Copays and Coinsurance. What's the Difference?

Ah, health insurance jargon!

What's the difference between a copay and coinsurance?  I have been asked this question many times through email, but after being asked the same question by a friend at a party last night, I decided a blog post on the subject was a good idea.

Although you may be paying a hefty monthly premium for your health insurance (either on your own, or in addition to the premium your employer pays for your coverage), your health plan most likely does not cover 100% of the cost of your healthcare.

Additional costs (or out-of-pocket expenses) that you may be responsible for include an annual deductible, copayments, and co-insurance.

A copayment (or copay) is a fixed-dollar amount that you pay each time for certain services.  Most commonly, you will be responsible for a copayment each time you have a doctor's visit and for each prescription medication you fill (with the exception of high-tier prescriptions — like specialty drugs — which are often covered with coinsurance instead.
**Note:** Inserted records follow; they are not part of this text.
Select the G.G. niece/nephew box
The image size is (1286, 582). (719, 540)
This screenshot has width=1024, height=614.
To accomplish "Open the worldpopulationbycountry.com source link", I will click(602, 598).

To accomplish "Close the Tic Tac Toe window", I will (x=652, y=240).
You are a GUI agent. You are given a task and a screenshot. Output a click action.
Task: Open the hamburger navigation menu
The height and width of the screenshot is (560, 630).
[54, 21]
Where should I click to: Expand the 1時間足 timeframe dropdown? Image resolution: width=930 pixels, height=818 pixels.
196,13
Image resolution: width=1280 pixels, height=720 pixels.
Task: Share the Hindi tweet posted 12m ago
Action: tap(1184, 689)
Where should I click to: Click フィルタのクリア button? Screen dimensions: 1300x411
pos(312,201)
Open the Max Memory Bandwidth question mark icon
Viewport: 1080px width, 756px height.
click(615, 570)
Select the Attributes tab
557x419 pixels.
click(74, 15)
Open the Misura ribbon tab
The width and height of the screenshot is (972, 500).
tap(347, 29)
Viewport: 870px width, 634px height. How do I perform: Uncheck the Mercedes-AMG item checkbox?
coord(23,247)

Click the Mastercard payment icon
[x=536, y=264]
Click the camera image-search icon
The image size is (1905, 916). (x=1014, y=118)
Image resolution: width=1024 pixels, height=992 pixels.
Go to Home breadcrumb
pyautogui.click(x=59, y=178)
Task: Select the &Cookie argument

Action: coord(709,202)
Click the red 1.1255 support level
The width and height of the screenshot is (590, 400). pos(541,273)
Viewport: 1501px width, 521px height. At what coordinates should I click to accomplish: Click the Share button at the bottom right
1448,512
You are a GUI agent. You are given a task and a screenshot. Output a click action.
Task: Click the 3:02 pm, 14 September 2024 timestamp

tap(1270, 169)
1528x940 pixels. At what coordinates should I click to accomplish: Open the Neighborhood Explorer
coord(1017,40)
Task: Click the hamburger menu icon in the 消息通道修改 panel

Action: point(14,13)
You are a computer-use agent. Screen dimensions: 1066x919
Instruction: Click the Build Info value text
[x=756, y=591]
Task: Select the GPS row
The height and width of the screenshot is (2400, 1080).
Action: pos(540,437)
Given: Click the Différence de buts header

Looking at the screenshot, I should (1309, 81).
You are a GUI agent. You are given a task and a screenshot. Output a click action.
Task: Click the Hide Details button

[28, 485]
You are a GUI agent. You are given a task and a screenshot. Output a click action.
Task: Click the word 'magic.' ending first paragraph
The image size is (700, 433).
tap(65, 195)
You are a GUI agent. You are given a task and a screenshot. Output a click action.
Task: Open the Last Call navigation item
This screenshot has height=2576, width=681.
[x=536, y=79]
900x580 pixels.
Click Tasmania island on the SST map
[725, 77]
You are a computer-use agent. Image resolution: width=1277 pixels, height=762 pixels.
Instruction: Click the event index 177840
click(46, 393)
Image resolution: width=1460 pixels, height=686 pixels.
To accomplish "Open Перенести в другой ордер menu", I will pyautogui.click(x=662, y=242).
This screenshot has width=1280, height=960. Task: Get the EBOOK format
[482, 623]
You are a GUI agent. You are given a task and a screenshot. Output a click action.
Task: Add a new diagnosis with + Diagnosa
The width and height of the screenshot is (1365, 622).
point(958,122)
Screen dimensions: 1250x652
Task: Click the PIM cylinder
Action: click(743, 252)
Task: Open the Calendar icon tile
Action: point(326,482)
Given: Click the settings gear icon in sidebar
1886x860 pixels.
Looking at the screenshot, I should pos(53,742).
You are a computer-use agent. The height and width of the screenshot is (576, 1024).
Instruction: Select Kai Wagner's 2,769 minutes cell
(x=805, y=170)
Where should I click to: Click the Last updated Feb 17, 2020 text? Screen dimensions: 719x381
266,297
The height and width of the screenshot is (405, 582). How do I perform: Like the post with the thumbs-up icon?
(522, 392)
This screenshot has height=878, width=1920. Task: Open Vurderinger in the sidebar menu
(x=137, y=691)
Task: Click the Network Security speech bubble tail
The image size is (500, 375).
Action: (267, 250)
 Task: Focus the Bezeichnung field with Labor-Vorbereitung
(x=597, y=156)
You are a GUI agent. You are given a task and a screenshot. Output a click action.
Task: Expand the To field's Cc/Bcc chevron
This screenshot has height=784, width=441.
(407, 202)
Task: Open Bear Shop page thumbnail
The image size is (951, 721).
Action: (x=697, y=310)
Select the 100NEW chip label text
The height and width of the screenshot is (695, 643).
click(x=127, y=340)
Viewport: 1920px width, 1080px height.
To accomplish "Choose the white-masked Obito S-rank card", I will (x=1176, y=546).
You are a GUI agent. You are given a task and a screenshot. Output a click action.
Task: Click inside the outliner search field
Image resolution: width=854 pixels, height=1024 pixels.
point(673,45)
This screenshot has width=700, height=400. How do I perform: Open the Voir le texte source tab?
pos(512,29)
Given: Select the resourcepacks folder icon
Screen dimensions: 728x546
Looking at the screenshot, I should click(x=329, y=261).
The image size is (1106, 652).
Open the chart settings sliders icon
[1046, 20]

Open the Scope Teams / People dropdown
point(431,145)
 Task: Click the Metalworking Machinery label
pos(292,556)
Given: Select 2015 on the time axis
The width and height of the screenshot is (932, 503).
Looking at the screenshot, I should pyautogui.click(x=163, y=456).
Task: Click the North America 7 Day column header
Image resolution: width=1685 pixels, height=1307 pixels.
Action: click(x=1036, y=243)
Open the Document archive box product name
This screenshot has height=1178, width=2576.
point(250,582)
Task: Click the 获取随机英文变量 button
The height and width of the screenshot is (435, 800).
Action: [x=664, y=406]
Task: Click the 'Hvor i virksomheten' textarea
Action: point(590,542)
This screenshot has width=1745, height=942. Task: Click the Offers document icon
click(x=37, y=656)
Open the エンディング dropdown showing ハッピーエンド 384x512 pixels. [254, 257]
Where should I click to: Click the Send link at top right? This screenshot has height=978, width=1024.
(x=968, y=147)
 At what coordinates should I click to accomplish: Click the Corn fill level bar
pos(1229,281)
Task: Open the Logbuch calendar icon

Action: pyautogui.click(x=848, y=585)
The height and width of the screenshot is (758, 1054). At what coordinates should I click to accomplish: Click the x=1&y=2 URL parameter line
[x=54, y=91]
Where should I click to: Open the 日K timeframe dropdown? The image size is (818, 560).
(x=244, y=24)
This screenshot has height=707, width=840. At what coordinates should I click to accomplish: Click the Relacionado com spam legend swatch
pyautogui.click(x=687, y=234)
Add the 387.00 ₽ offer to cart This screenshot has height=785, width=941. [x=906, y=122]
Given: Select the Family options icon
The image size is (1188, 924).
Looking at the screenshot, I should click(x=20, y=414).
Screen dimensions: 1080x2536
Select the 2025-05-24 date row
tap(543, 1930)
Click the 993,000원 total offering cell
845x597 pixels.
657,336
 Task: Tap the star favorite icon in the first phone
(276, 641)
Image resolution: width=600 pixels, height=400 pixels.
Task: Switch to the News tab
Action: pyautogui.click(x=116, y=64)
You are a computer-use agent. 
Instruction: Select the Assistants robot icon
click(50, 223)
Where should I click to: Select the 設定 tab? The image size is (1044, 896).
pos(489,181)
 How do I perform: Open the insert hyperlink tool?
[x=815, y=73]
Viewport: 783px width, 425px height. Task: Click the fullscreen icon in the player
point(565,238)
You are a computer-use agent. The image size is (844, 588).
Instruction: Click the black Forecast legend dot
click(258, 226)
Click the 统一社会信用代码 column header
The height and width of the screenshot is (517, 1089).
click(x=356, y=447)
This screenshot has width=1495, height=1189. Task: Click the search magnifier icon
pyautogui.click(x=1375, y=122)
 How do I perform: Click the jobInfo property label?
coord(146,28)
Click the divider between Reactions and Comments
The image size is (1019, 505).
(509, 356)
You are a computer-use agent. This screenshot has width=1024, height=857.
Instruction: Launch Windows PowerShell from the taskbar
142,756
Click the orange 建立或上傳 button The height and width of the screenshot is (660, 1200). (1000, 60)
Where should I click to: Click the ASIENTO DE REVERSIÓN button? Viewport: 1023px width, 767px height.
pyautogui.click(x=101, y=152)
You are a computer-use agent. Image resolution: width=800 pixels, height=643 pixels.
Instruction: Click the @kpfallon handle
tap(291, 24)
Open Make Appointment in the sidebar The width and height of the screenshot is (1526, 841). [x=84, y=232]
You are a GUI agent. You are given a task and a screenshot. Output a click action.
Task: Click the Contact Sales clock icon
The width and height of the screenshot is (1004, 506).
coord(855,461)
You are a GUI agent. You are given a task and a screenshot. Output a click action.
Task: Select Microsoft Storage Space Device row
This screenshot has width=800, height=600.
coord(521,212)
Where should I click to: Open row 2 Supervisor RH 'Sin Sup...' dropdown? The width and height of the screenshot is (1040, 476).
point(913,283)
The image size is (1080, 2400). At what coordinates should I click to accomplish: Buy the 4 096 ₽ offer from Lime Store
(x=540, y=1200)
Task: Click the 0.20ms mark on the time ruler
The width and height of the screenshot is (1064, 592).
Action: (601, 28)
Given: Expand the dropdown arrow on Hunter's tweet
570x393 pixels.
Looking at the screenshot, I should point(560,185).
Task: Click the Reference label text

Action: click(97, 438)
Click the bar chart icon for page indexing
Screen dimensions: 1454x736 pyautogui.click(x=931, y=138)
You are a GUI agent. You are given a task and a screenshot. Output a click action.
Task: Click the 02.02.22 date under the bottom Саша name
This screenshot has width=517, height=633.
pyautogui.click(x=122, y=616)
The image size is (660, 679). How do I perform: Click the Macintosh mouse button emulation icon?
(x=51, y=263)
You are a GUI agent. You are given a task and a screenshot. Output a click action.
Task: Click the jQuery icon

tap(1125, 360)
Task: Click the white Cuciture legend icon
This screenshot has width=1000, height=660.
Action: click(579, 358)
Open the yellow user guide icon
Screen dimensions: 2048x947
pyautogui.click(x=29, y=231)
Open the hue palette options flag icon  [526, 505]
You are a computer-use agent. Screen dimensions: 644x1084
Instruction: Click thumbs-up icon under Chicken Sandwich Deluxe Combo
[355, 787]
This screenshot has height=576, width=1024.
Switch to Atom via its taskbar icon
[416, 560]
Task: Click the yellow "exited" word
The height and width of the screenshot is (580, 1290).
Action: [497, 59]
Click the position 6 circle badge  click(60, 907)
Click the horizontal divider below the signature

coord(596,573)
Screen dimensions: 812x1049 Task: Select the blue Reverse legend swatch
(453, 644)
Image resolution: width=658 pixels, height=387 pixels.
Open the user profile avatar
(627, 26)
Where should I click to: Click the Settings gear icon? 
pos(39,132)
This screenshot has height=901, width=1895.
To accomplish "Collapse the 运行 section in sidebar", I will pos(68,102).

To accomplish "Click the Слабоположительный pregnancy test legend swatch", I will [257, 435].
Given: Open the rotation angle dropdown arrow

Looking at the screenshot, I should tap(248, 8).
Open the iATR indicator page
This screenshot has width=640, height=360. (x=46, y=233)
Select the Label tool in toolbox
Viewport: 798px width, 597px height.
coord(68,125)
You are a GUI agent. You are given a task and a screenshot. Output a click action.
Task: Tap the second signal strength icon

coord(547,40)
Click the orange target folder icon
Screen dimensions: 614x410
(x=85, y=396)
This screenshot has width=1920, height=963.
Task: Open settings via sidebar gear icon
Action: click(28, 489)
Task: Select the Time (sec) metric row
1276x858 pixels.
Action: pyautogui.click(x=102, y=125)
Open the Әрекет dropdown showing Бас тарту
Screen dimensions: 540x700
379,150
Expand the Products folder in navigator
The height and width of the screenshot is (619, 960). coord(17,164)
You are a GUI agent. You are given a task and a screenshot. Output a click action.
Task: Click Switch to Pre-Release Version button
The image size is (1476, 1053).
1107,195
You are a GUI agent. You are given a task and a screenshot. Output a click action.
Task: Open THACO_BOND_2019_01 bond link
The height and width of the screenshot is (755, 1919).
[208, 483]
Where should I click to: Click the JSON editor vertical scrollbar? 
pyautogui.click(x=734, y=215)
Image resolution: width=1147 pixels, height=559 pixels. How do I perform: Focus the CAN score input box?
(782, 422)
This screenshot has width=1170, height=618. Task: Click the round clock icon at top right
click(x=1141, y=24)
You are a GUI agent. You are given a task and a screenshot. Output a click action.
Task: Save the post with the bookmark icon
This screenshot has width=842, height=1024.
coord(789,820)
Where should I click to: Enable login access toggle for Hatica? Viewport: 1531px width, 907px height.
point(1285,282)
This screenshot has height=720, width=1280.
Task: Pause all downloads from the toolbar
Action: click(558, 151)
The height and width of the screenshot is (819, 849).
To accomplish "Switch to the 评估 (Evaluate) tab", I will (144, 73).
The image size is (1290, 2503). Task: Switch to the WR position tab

For example, with my health insurance, I pay a $30 copayment for each primary care physician visit, $50 copayment for a specialist visit, and $40 for each preferred brand-name prescription.

Coinsurance is a percent of the cost of your care. You are responsible for paying the co-insurance amount. For example, if a doctor's visit is $100 and you have a 20% coinsurance, you will pay the doctor $20 and your health plan will pay the doctor $80.

Coinsurance typically starts to apply after you've already met the deductible, and it's usually applied to services for which copays don't apply. And once you've met your plan's out-of-pocket maximum for the year, you'll no longer be responsible for coinsurance, as your plan will cover 100 percent of your in-network covered costs for the remainder of the year.

So for example, your plan might have copays for office visits and prescriptions, but everything else counts towards the deductible and is then covered by coinsurance. Let's say you have a $1,000 deductible, $50 office visit copays, and 20 percent coinsurance, with an out-of-pocket maximum of $3,000 (to keep the math simple, let's assume you don't have to fill any prescriptions, since they tend to have varying copays/coinsurance depending on the drug).

Let's say you have two office visits early in the year, and pay a total of $100. Then let's say you break your leg and have to have surgery. You're going to owe your deductible for the hospitalization, so now your expenses are up to $1,100 (deductible plus the two office visits).

Once you pay the first $1,000 for the hospitalization, your insurance plan will start to pay 80 percent of the remaining charges, and you'll pay 20 percent. Once your share reaches another $1,900 (on top of the $1,100 you had already paid), you're finished paying for the year, as long as you continue to see in-network providers for services that are covered by your plan.

That $1,900 is your coinsurance. The other money you ended up paying is your deductible ($1,000) and copays (two at $50 each).